Problem: From the records below, transcribe only the lines running from the one with "AI News (254, 1256)" through the one with "Streamlabs Chatbot: Setup, Commands". Keep both of those end lines.

[Saved entries]
========
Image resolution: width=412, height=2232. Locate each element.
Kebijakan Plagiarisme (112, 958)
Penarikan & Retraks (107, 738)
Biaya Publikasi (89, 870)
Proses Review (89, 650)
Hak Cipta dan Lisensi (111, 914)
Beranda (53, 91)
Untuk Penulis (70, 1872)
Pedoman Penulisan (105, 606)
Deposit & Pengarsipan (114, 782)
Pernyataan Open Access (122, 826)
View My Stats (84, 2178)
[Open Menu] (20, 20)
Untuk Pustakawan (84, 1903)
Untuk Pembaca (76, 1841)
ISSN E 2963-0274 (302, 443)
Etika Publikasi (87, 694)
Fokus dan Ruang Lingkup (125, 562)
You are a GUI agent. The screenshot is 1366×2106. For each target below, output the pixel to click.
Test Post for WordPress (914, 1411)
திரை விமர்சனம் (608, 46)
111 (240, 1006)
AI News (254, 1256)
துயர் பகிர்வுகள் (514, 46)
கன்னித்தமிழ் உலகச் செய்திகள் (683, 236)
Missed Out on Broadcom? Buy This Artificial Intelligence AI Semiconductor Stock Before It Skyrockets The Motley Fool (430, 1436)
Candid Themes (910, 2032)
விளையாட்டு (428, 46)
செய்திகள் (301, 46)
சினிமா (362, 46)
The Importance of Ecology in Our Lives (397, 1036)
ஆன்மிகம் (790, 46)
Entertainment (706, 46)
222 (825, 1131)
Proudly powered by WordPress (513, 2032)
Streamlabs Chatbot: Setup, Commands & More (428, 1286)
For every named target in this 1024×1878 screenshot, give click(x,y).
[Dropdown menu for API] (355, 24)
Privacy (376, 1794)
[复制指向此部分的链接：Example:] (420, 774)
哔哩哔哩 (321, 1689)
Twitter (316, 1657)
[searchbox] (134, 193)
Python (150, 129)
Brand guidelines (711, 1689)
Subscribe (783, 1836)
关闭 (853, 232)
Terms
========
Written solution:
AI News (254, 1256)
துயர் பகிர்வுகள் (514, 46)
கன்னித்தமிழ் உலகச் செய்திகள் (683, 236)
Missed Out on Broadcom? Buy This Artificial Intelligence AI Semiconductor Stock Before It Skyrockets The Motley Fool (430, 1436)
Candid Themes (910, 2032)
விளையாட்டு (428, 46)
செய்திகள் (301, 46)
சினிமா (362, 46)
The Importance of Ecology in Our Lives (397, 1036)
ஆன்மிகம் (790, 46)
Entertainment (706, 46)
222 (825, 1131)
Proudly powered by WordPress (513, 2032)
Streamlabs Chatbot: Setup, Commands & More (428, 1286)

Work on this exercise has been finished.